Das macht der schnurr rein gar nichts,ob krumm oder gebogen.
Die Biegung dient lediglich nur dazu das der Futterkorb einen gewissen Abstand zum Vorfach hat,mehr ist es nicht.
Fische selber mit gebogenen und geraden AT´s und habe noch nie Probleme damit gehabt.
Selbst in starker Strömung habe ich mit einer AT-Montage keine verhäderungen wo ich mit der Schlaufen-Montage erheblich mehr hatte.
Ich finde aber auch das die Biss Erkennung wesentlich besser ist als bei einer Schlaufe.

Die Vorfach länge hängt bei mir von Gewässer ab.
Je stärker die Strömung um so kürzer das Vorfach,bis max. 30 cm,und umso weniger Strömung um so länger aber nicht zu lang max.60 - 75 cm.


----------



## sc00b (7. Juni 2009)

*AW: angeln mit futterkorb*

Fische auch nir mit den Booms - bis her nicht wirklich oft was verheddert...

frag mich warum da der fisch nix merken sollte ausser der Rutenspitze? AT läuft doch frei auf der Schnur..


----------



## haenschen (7. Juni 2009)

*AW: angeln mit futterkorb*

auf welche weißfische willst du denn gehn? 
mehr auf brabe?
oder mehr auf brassen?


----------



## Bibbelmann (7. Juni 2009)

*AW: angeln mit futterkorb*

Ich sags mal so:

!  
Du sollst nicht mit Futterkorb angeln, und schon gar nicht mit der Schlaufenmontage!

böse, böse, böse !!  

Lass Dich ja nicht von mir dabei erwischen!


Philipp


----------



## Hermann W. (7. Juni 2009)

*AW: angeln mit futterkorb*

|kopfkrat|kopfkrat|kopfkrat

Muss man das verstehen??


----------



## Feeder-Freak (7. Juni 2009)

*AW: angeln mit futterkorb*



Bibbelmann schrieb:


> Ich sags mal so:
> 
> !
> Du sollst nicht mit Futterkorb angeln, und schon gar nicht mit der Schlaufenmontage!
> ...



|good:#q


Hi,
für den Anfang ist die Montage mit dem AT-Boom gut, ich habe jedoch die Erfahrung gemacht das eine Schlaufen Montage doch um einiges besser ist. Ich hatte weniger Verhedderung, die Bisse waren klarer zu erkennen, die Fische haken sich manchmal selbst und (für bequeme Säcke wie mich) wenn man die Kerb neu befüllen will kann der Korb nicht "abhauen" da er nach 30 cm durch das Schlaufenende gebremst wird|rolleyes.

Ist aber Geschmackssache!#6 

Greetz FF


----------



## Bibbelmann (8. Juni 2009)

*AW: angeln mit futterkorb*



> ich habe jedoch die Erfahrung gemacht das eine Schlaufen Montage doch um einiges besser ist.

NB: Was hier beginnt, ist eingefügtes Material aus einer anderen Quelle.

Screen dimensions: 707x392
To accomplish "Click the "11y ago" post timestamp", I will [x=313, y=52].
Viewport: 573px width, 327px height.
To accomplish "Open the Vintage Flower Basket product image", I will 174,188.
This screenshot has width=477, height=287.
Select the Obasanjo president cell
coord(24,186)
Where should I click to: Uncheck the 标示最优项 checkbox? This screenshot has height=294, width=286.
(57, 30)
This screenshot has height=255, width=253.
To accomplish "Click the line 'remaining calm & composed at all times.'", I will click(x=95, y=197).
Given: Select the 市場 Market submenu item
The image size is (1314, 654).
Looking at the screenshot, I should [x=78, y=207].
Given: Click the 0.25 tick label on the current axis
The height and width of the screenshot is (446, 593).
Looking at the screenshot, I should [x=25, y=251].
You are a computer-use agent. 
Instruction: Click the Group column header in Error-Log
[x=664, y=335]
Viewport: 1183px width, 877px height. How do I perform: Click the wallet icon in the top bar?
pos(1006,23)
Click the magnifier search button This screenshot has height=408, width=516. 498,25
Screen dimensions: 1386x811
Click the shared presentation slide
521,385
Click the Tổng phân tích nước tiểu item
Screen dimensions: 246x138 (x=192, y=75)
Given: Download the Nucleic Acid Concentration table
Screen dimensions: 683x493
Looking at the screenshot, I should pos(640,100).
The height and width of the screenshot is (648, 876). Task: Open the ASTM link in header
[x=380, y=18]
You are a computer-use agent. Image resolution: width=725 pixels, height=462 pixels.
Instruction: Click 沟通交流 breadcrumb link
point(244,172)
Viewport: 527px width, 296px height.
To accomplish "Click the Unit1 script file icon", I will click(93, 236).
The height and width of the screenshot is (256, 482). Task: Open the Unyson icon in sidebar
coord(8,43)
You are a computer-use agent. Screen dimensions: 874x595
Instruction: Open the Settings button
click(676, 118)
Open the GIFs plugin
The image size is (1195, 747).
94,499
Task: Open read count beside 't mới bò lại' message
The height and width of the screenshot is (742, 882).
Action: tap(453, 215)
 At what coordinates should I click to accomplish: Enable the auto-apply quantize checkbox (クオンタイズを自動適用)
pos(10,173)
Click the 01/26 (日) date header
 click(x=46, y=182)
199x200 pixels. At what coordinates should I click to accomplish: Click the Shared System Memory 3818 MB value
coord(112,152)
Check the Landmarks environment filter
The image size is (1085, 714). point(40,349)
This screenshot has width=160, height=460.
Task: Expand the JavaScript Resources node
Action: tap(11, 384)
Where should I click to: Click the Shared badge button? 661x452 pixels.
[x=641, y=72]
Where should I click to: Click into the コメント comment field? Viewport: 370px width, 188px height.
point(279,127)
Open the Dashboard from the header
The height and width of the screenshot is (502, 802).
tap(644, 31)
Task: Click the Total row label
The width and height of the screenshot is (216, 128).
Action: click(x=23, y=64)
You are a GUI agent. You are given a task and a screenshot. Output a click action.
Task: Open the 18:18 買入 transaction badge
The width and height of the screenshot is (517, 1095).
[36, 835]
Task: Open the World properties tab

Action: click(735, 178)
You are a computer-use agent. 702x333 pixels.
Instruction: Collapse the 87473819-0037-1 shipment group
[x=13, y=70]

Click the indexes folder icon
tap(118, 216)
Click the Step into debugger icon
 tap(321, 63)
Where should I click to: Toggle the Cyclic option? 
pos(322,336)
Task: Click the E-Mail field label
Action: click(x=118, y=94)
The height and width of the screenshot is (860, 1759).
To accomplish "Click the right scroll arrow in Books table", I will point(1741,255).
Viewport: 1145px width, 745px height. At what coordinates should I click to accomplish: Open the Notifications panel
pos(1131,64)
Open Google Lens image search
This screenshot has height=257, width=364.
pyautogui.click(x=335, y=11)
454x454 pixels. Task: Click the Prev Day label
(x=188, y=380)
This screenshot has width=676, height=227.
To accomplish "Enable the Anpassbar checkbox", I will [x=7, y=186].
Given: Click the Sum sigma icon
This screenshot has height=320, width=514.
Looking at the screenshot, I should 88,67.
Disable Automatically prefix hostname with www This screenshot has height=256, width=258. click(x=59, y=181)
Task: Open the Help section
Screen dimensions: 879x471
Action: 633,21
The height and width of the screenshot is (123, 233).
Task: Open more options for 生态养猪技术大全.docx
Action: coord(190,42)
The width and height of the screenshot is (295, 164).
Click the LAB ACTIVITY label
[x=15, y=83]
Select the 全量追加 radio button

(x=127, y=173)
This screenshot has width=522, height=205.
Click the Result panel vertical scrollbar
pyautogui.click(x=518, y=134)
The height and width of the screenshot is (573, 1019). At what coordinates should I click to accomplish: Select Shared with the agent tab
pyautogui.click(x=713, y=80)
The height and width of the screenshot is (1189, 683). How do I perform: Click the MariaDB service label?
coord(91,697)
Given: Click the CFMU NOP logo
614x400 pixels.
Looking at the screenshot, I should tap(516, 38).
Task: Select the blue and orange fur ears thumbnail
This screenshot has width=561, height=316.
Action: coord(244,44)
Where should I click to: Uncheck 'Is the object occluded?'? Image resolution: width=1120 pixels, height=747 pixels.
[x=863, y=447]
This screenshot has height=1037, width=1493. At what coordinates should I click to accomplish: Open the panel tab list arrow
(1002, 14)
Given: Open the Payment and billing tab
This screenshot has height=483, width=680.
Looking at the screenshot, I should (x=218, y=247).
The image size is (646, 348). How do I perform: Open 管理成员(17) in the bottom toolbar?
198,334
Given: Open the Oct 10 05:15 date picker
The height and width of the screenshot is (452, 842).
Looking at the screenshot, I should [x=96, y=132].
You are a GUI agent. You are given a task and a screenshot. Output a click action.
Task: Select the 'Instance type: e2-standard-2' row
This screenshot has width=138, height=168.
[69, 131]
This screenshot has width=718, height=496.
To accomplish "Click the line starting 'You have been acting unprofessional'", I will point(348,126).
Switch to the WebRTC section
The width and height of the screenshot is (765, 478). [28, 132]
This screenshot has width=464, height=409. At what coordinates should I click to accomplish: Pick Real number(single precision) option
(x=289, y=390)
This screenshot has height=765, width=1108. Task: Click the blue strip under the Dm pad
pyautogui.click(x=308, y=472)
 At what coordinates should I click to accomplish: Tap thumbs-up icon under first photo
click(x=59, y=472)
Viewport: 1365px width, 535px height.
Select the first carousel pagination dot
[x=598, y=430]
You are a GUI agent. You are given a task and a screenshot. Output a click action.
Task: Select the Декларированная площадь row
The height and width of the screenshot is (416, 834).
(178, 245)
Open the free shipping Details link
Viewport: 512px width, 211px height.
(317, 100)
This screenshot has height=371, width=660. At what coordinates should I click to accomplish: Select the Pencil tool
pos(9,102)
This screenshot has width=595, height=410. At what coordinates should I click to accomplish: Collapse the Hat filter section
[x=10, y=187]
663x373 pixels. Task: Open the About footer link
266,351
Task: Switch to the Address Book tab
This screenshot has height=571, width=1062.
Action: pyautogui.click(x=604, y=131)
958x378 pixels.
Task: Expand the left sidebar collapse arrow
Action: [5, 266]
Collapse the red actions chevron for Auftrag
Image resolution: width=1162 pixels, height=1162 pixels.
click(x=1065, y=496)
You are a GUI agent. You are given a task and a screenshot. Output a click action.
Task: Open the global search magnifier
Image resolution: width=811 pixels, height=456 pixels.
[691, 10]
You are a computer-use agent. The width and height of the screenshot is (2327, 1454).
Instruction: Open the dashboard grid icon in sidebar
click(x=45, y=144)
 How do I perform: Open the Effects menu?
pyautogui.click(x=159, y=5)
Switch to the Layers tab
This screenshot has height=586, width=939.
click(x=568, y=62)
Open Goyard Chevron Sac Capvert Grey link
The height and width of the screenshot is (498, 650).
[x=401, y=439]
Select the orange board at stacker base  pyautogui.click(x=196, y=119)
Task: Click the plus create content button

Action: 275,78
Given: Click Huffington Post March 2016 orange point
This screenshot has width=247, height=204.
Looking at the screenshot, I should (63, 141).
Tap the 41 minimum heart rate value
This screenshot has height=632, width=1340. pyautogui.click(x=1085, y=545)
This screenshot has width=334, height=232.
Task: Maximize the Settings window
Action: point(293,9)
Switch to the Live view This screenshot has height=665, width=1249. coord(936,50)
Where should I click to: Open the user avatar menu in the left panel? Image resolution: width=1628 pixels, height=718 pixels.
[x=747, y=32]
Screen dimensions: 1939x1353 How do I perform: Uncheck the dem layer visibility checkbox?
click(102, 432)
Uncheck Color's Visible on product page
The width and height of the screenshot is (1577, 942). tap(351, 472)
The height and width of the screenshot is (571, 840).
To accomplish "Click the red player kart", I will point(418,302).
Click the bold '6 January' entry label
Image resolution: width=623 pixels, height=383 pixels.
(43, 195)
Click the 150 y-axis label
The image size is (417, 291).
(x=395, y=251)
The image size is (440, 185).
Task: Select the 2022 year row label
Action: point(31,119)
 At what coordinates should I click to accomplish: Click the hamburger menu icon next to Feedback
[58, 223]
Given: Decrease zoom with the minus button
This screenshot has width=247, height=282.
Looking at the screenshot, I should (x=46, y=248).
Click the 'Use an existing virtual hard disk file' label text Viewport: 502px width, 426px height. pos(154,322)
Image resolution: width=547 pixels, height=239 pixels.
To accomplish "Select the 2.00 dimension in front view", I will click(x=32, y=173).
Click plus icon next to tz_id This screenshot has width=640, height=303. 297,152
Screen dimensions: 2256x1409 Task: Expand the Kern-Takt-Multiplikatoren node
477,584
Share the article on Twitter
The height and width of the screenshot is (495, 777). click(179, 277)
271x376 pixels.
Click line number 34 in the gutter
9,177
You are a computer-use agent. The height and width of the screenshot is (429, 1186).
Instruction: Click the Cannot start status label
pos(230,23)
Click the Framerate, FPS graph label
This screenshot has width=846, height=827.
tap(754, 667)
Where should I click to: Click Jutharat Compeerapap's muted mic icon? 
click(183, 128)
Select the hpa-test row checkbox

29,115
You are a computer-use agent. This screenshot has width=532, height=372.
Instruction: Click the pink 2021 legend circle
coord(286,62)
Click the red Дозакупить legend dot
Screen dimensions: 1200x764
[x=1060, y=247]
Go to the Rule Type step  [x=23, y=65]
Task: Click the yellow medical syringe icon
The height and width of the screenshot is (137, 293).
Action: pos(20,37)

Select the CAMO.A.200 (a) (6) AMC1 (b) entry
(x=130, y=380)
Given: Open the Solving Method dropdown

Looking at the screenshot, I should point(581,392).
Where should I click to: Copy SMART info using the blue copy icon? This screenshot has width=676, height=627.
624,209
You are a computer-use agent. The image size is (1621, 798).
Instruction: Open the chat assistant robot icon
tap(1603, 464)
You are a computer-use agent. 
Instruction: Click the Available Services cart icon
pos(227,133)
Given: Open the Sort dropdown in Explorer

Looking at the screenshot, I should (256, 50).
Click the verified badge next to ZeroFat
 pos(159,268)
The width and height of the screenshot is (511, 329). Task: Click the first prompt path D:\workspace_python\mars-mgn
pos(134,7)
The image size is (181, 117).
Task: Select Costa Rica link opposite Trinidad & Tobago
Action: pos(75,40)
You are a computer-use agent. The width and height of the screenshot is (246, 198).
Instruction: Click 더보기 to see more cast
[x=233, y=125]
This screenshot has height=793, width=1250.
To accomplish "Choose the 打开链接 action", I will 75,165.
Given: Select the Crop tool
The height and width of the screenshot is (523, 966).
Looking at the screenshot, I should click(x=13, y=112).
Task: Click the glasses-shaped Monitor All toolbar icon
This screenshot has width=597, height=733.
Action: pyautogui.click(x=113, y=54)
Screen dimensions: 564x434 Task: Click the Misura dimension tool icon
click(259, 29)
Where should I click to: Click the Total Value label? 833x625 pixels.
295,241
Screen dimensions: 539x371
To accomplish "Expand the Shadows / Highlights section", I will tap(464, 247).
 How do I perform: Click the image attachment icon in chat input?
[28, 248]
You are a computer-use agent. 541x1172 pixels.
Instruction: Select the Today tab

Neenee, lass mal stecken- bloss nicht Schlaufenmontage. Jetzt will er schon feedern. Wo soll das noch hinführen? 

  Das geht alles viel zu schnell.
 Lasst ihn doch erstmal normal angeln  .  

                                     #6


----------



## Angler-Flo (8. Juni 2009)

*AW: angeln mit futterkorb*

Ich fische immer mit vorgebogenen festen Castingbooms. Habe keine Probleme. Mein Vater hat fexible weiche Castingbooms/Schläuche, die sich mehr oder weniger dem Gewicht des Futterkorbs oder Bleis anpasst. Haben aber beide keine Probleme. 

Ich stimme zu, dass die Bisserkennung wirklich super ist. Da der Fisch die Schnur ohne jeglichen widerstand durch den Casting Boom ziehen kann, sieht man den Biss sofort und eben ohne widerstand. Und macht man noch einen Stopper ein paar cm über das Casting Boom hat man eine gute Selbsthakmontage.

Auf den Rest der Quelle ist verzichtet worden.